先日の雨で東京の桜は散ってしまったかと思われましたが、今年の桜はしぶといというか、雨にも負けずまだまだ咲き誇っており、この週末も十分花見はできそうです。東京・竹橋のパレスサイドビルすぐ南の皇居・東御苑でも桜はあまり散っておらず、訪れる人の目を楽しませそうです。こんなに遅くまで桜の花を愛でることができるのは珍しいですね。
皇居東御苑には桜だけでなく今は多くの花が咲いています。白鳥濠のわきにはヤマブキが鮮やかな黄色い花をつけ、ひときわ目立った存在になっています。
雨、江戸城(皇居)、ヤマブキとくれば当然に思い起こされるのが太田道灌の山吹伝説でしょう。

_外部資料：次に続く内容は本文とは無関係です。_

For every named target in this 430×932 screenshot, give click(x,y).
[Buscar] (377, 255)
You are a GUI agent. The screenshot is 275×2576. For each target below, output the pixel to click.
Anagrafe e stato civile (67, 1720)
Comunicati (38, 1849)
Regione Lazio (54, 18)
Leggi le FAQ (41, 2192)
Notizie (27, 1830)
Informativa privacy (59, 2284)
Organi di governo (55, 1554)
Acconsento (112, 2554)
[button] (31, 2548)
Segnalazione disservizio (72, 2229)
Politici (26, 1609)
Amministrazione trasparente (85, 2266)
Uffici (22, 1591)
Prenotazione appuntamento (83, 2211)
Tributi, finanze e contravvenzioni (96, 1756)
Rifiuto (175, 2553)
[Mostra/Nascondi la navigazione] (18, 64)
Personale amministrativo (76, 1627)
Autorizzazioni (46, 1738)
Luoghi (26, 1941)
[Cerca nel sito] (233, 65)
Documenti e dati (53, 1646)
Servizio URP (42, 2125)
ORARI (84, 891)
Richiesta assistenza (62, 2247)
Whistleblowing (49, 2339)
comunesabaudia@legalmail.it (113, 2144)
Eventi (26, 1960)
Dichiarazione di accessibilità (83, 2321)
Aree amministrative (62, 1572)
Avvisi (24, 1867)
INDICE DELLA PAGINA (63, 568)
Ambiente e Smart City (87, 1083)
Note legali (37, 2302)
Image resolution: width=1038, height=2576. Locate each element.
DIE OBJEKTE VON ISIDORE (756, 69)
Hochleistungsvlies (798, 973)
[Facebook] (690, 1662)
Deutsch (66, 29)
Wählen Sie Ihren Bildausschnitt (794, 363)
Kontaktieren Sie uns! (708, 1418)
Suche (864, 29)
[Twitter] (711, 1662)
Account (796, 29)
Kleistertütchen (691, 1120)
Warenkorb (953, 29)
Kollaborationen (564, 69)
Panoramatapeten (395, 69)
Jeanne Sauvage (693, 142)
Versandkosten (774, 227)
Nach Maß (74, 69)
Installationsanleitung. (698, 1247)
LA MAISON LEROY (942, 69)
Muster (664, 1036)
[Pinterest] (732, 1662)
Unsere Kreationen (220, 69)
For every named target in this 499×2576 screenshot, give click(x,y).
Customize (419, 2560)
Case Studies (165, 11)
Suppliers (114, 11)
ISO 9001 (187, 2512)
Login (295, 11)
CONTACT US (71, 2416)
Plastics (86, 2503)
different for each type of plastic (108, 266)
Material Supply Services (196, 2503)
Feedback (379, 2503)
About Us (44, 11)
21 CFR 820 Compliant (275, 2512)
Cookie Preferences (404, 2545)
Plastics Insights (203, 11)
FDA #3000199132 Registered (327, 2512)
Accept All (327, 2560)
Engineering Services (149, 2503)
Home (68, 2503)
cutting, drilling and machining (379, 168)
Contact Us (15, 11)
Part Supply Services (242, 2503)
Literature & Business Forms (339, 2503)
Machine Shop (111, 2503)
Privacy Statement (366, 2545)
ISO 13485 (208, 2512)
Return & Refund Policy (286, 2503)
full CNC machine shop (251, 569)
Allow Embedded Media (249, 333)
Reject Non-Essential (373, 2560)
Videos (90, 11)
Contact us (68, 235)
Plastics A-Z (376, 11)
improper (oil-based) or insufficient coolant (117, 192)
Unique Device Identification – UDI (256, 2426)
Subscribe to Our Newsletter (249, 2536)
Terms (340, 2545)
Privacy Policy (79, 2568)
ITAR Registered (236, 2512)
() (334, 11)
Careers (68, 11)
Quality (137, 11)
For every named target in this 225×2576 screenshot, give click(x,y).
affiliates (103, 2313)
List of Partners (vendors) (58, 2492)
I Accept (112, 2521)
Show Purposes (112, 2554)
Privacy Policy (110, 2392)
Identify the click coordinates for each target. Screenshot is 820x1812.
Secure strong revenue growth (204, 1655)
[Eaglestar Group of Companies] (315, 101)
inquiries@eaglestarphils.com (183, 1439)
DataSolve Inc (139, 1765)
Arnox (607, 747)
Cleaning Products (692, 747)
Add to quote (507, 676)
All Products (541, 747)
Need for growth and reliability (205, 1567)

《鷹狩りに出かけた太田道灌がにわか雨にあって、みすぼらしい家にかけこみました。道灌が「急な雨にあってしまったので蓑を貸してもらえないか」と声をかけたところ、少女が出てきて山吹の花一輪を黙って差し出しました。道灌は「花が欲しいのではない」と怒り、雨の中を帰って行きました。
その夜、道灌がこのことを家臣に語ると、家臣は「後拾遺集に『七重八重花は咲けども山吹のみ(実)の(蓑)ひとつだになきぞかなしき』という歌があります。娘は蓑がひとつもないほど貧しいということを山吹に例えたのでしょう」と話ました。
驚いた道灌は己の不明を恥じ、この日を境に歌道に精進するようになった》――という話ですね。少女が八重咲のヤマブキは実がならないということと蓑をかけてヤマブキの花で表現したのはさすがです。季節的にはちょうどこの時期でしょうが、少女がいたところについては、埼玉県・越生、豊島区・高田、荒川区・町屋、横浜市・六浦と諸説あり、それぞれが"山吹の里"となっているようです。
いずれにしても、東御苑のヤマブキはもう少し楽しめそうですが、今日、金曜日と月曜日は休苑・閉鎖です。いつの日でも楽しめるようにしてもらえれば、と思いますが......。